Bitwarden makes a popular, open source password management software that also happens to be free.
That’s good to know, especially at a time when another popular password management app called LastPass is making changes on March 16 that have many users looking for a new option. LastPass will begin charging for some features that used to be free. This includes the ability to sync your passwords across all of your devices, including tablets, mobile phones and computers at the same time.
“One key aspect of a password manager is that it be available to you on every device on every platform that you use,” said Crandell, well aware of the changes happening at the competition.
Password managers work by generating strong, unique and random passwords for every site you visit (14 characters seems to be the sweet spot for maximum security, according to Crandell). The app also stores all of the information, so when you come back to the website, the password manager fills in all of the info for you.
You just have to choose one “master” password to secure your account and enable two-factor authentication to be sure no one else can get in.
“Bitwarden as a company as a service can never, ever see your passwords, they’re only available to you,” explained Crandell.
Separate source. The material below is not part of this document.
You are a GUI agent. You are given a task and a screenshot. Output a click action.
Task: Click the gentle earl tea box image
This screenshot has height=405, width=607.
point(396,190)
There are also some other free password manager options remaining. Dashlane has a free product that is excellent, but again, you can only access your passwords on one device. This means that you would be typing or copying and pasting passwords from your phone to computer or vice versa every time you wanted to use them. Also, Dashlane’s free tier is limited to 50 passwords.
Google has a basic password management feature called Password Manager, but it’s mostly useful only if you stick to Chrome browser, a Chromebook and Android.
Apple’s iCloud Keychain is also a good choice but this is even more limited in that it only works well across Apple’s devices. If you only use Apple products, like an iPhone and Mac computer, this could be a free and easy way to get started with more secure passwords.
No matter which password manager you choose, it’s a step in a secure direction. Just be sure to also enable two-factor authentication everywhere you can.
As for Bitwarden, the free plan really is free, including syncing across all devices and as many passwords as you want to store. The main thing you don’t get is the ability to securely share passwords with another family member. You’ll have to upgrade to a paid personal plan for that.